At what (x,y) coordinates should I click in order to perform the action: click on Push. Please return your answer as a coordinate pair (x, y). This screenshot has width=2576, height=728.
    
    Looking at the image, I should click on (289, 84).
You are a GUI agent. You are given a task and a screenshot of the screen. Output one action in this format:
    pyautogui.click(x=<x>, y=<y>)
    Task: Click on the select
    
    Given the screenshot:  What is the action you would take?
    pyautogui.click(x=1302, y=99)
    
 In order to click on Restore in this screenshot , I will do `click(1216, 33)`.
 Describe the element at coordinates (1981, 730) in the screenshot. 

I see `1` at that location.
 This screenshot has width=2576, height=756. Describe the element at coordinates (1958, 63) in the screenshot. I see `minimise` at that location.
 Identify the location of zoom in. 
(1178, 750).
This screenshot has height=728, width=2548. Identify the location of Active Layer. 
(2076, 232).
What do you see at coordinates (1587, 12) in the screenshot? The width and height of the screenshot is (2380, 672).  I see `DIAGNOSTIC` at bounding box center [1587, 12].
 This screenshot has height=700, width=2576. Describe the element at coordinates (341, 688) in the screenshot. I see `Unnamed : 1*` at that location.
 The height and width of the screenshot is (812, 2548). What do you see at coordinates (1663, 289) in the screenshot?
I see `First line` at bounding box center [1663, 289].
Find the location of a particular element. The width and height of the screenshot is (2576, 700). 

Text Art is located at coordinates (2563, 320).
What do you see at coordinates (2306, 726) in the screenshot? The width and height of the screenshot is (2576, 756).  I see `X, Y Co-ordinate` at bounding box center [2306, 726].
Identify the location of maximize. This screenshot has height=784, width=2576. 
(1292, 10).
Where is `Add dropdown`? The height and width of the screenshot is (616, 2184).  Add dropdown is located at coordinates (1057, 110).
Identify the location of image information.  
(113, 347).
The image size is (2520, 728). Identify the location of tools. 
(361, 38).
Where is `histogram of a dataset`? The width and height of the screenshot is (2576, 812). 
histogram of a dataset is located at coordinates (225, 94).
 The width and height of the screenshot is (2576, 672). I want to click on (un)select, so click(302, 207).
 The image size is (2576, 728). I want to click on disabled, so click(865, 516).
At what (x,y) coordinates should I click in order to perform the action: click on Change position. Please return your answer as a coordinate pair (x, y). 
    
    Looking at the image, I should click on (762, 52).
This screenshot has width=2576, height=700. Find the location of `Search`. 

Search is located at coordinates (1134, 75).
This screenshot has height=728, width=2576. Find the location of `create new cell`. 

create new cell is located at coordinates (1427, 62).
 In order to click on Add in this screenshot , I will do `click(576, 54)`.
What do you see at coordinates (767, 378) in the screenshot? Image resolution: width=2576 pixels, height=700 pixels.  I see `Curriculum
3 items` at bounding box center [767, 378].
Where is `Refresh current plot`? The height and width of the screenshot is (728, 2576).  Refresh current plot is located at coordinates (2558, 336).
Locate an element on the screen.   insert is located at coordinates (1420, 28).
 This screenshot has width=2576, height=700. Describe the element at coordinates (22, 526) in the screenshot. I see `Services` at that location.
┄┄┄┄┄┄┄┄┄┄┄┄┄┄┄┄┄┄┄┄
▶ 简短任务:
把上面的全部条目逐字照录输出，不做任何改动。

▶ 题目解答:
At what (x,y) coordinates should I click in order to perform the action: click on Push. Please return your answer as a coordinate pair (x, y). This screenshot has width=2576, height=728.
    
    Looking at the image, I should click on (289, 84).
You are a GUI agent. You are given a task and a screenshot of the screen. Output one action in this format:
    pyautogui.click(x=<x>, y=<y>)
    Task: Click on the select
    
    Given the screenshot:  What is the action you would take?
    pyautogui.click(x=1302, y=99)
    
 In order to click on Restore in this screenshot , I will do `click(1216, 33)`.
 Describe the element at coordinates (1981, 730) in the screenshot. 

I see `1` at that location.
 This screenshot has width=2576, height=756. Describe the element at coordinates (1958, 63) in the screenshot. I see `minimise` at that location.
 Identify the location of zoom in. 
(1178, 750).
This screenshot has height=728, width=2548. Identify the location of Active Layer. 
(2076, 232).
What do you see at coordinates (1587, 12) in the screenshot? The width and height of the screenshot is (2380, 672).  I see `DIAGNOSTIC` at bounding box center [1587, 12].
 This screenshot has height=700, width=2576. Describe the element at coordinates (341, 688) in the screenshot. I see `Unnamed : 1*` at that location.
 The height and width of the screenshot is (812, 2548). What do you see at coordinates (1663, 289) in the screenshot?
I see `First line` at bounding box center [1663, 289].
Find the location of a particular element. The width and height of the screenshot is (2576, 700). 

Text Art is located at coordinates (2563, 320).
What do you see at coordinates (2306, 726) in the screenshot? The width and height of the screenshot is (2576, 756).  I see `X, Y Co-ordinate` at bounding box center [2306, 726].
Identify the location of maximize. This screenshot has height=784, width=2576. 
(1292, 10).
Where is `Add dropdown`? The height and width of the screenshot is (616, 2184).  Add dropdown is located at coordinates (1057, 110).
Identify the location of image information.  
(113, 347).
The image size is (2520, 728). Identify the location of tools. 
(361, 38).
Where is `histogram of a dataset`? The width and height of the screenshot is (2576, 812). 
histogram of a dataset is located at coordinates (225, 94).
 The width and height of the screenshot is (2576, 672). I want to click on (un)select, so click(302, 207).
 The image size is (2576, 728). I want to click on disabled, so click(865, 516).
At what (x,y) coordinates should I click in order to perform the action: click on Change position. Please return your answer as a coordinate pair (x, y). 
    
    Looking at the image, I should click on (762, 52).
This screenshot has width=2576, height=700. Find the location of `Search`. 

Search is located at coordinates (1134, 75).
This screenshot has height=728, width=2576. Find the location of `create new cell`. 

create new cell is located at coordinates (1427, 62).
 In order to click on Add in this screenshot , I will do `click(576, 54)`.
What do you see at coordinates (767, 378) in the screenshot? Image resolution: width=2576 pixels, height=700 pixels.  I see `Curriculum
3 items` at bounding box center [767, 378].
Where is `Refresh current plot`? The height and width of the screenshot is (728, 2576).  Refresh current plot is located at coordinates (2558, 336).
Locate an element on the screen.   insert is located at coordinates (1420, 28).
 This screenshot has width=2576, height=700. Describe the element at coordinates (22, 526) in the screenshot. I see `Services` at that location.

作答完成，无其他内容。